**DIRECTION**. Rescale the records from the line containing "Task: Click the" through the line containing "coord(401,229)", inclusive, and reproduce every line in that span, requests included. Multiply each coordinate in the answers by 0.4 and round to the nearest whole number, with halves rounding up.

===== GIVEN DATA

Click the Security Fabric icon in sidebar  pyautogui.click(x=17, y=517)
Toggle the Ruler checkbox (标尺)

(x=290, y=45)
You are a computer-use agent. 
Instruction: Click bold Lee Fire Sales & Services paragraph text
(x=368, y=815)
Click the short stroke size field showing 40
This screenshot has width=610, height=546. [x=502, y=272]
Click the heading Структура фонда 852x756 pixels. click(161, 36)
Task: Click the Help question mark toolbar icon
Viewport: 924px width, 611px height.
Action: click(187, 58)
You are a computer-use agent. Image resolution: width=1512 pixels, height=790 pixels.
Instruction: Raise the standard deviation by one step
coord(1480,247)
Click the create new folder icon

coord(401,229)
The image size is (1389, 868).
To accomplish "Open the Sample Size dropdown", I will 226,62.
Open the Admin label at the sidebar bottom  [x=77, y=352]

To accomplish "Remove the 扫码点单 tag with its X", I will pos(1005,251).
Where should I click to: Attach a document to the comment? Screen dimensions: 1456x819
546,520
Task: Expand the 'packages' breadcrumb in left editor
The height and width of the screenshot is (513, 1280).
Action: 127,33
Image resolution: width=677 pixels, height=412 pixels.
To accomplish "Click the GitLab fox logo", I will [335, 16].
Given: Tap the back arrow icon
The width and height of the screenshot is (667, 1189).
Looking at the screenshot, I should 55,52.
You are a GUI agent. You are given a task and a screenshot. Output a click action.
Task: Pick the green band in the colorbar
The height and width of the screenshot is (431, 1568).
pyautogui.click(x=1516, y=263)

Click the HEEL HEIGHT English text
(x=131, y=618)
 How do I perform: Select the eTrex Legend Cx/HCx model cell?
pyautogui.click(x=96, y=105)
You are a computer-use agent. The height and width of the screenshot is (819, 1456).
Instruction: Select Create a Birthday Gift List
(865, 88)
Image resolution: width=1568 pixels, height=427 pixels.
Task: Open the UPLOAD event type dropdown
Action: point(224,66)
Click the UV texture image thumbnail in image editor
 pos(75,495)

==========

**ANSWER IN FULL**.
Task: Click the Help question mark toolbar icon
Viewport: 924px width, 611px height.
Action: click(75, 23)
You are a computer-use agent. Image resolution: width=1512 pixels, height=790 pixels.
Instruction: Raise the standard deviation by one step
coord(592,99)
Click the create new folder icon

coord(160,92)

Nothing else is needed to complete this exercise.